Österreich – Die Reform der Arbeitslosenbezüge, die Abschaffung des sog. Notstands und eine bundeseinheitliche Neuregelung der Mindestsicherung kündigte die ÖVP-FPÖ Regierung knapp zweieinhalb Wochen nach ihrer Angelobung am 18.12.2017 am Ende der ersten Regierungsklausur an. (Die ÖVP scheint Speed kills aus Zeiten der ersten ÖVP-FPÖ Regierung unter Wolfgang Schüssel wiederzubeleben)

Faktisch, auch wenn das offiziell (noch) dementiert wird, zielt diese Reform auf die Einführung eines Modells, das sich an das deutsche Arbeitslosengeld II (2005), vulgo Hartz IV, anlehnt. Entsprechend hat sich dafür schnell die Bezeichnung Kurz IV verbreitet. Es sieht vor, dass der unbefristete Notstand abgeschafft wird und nach Ende der Bezugsfrist für Arbeitslosengeld Betroffene sofort in die sogenannte Mindestsicherung fallen.
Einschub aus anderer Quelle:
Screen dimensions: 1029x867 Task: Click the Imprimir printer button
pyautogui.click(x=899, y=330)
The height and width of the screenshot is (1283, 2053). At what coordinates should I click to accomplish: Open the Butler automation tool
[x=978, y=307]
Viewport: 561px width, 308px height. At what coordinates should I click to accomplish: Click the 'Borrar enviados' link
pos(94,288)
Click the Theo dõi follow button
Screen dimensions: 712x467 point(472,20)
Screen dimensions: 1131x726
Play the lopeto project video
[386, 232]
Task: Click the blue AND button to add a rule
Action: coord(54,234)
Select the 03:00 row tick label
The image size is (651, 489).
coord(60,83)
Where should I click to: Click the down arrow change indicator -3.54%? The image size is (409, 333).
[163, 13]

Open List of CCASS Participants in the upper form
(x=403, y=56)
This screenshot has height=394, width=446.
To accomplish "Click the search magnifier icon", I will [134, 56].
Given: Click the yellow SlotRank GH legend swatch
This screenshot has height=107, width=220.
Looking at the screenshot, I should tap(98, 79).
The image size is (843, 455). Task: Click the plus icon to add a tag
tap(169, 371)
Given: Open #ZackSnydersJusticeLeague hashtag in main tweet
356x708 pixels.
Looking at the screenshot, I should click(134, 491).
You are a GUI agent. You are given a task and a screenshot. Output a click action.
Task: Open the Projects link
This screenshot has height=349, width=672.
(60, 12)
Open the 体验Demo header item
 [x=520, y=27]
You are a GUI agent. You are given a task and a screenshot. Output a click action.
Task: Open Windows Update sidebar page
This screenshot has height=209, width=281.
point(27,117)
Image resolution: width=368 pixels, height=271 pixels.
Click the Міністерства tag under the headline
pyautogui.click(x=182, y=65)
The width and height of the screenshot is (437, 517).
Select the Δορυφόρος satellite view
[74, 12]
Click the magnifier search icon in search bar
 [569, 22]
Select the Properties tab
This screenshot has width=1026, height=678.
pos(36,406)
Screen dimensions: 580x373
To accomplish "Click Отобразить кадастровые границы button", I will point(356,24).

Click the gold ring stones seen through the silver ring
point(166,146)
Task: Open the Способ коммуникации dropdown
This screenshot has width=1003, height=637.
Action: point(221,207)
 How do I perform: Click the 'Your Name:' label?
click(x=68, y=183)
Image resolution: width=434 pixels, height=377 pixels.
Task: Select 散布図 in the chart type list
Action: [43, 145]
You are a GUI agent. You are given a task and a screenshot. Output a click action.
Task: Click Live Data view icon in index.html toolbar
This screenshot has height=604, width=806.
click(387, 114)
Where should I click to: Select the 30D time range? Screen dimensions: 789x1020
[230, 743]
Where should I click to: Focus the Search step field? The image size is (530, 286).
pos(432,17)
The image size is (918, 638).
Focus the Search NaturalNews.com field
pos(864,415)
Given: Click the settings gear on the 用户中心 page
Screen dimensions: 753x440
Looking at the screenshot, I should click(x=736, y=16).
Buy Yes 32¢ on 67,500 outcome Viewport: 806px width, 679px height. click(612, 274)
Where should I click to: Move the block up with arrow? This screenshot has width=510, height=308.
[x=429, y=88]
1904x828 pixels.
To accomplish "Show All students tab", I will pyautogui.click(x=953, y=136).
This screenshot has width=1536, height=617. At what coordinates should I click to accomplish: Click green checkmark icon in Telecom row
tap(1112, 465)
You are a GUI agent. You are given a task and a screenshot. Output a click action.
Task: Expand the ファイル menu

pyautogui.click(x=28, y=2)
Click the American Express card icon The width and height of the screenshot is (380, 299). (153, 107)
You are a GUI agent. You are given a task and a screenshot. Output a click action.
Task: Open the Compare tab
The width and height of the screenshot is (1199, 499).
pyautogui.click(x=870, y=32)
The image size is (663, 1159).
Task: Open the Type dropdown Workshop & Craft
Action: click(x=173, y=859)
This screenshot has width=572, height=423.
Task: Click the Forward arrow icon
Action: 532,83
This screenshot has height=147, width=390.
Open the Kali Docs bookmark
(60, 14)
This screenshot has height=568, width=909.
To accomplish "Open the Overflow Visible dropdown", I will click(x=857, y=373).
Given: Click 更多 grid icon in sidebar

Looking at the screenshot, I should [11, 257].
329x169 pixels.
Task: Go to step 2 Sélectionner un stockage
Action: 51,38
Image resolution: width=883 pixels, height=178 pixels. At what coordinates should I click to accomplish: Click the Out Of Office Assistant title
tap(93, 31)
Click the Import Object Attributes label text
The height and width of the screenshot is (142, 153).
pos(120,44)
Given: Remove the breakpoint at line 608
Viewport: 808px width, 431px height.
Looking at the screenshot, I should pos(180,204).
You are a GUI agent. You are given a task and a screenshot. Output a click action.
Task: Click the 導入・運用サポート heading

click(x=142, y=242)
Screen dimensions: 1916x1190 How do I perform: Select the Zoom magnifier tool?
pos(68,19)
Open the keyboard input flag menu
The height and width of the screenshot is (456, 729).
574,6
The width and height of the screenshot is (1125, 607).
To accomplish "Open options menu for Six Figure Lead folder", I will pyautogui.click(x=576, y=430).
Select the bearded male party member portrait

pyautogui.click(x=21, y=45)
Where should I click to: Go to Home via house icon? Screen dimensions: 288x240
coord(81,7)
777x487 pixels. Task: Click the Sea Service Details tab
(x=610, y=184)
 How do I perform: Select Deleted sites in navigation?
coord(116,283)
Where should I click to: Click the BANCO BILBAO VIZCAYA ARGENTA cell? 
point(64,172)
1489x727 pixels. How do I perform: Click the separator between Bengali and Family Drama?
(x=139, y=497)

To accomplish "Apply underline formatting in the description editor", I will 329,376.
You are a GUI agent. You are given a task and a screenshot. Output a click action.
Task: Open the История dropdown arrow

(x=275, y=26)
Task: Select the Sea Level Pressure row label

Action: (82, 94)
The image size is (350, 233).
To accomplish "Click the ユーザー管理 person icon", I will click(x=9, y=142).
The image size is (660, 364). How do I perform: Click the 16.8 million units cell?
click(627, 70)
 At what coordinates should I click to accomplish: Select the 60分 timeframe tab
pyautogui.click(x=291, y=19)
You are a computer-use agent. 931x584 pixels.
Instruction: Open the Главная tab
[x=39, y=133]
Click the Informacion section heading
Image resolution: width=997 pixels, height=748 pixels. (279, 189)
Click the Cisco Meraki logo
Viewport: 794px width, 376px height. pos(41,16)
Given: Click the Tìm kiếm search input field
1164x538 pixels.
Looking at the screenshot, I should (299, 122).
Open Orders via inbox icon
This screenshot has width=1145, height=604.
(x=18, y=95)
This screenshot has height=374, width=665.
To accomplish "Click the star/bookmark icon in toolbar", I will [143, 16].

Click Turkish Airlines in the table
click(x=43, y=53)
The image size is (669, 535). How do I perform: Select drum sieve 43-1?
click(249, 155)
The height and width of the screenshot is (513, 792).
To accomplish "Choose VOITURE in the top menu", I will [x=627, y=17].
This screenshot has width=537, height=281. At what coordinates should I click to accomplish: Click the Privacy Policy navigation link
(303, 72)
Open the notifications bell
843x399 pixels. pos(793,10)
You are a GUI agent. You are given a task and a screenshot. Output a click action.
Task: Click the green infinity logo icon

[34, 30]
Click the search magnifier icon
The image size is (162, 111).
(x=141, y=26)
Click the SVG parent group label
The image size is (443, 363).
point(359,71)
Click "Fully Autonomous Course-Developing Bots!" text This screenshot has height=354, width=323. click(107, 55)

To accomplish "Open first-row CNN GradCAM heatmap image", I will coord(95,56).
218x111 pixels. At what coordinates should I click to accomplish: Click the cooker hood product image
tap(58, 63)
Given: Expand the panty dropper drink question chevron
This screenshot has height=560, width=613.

Rhetorisch wird argumentiert, dass die dadurch verursachten Nachteile durch eine Verlängerung der maximalen Bezugsdauer des Arbeitslosengeldes und der anfangs höheren Bezüge aufgewogen werden würden. Rhetorisch deshalb, weil es dazu noch keine detaillierten Informationen gibt. Fest steht nach Bundeskanzler Sebastian Kurz jedoch schon jetzt, dass die Notstandsbezüge gemäß Koalitionsvertrag abgeschafft werden. Im Neusprech des ÖVP-FPÖ Koalitionsvertrags heißt das:

Arbeitslosengeld NEU: Degressive Gestaltung der Leistungshöhe mit klarem zeitlichen Verlauf und Integration der Notstandshilfe

ÖVP-FPÖ Regierung zwingt Notstandsbezieher, ihre Altersvorsorge aufzulösen

Wer sich einen Anspruch auf Arbeitslosenbezüge (Versicherungsleistung) erarbeitet hat und bis zum Ablauf der Bezügefrist noch keine zumutbare Arbeit gefunden hat, erhielt bislang unbefristet Notstandsbezüge. Als Notstandsbezieher musste niemand sein Vermögen antasten, konnte sogar geringfügig dazu verdienen. Mit der Abschaffung des Notstands fallen Arbeitslose nach der Bezügefrist für Arbeitslosengeld in die Mindestsicherung (Sozialleistung), in welcher keine Möglichkeit mehr zu einem geringfügigen Nebeneinkommen gegeben ist. Um die Mindestsicherung überhaupt beziehen zu können, müssen Betroffene zuvor sämtliche Rücklagen bis auf einen geringen Betrag aufgebraucht haben, d.h. Lebensversicherungen gekündigt, Auto verkauft, Sparbücher und andere Anlagen liquidiert und aufgebraucht haben.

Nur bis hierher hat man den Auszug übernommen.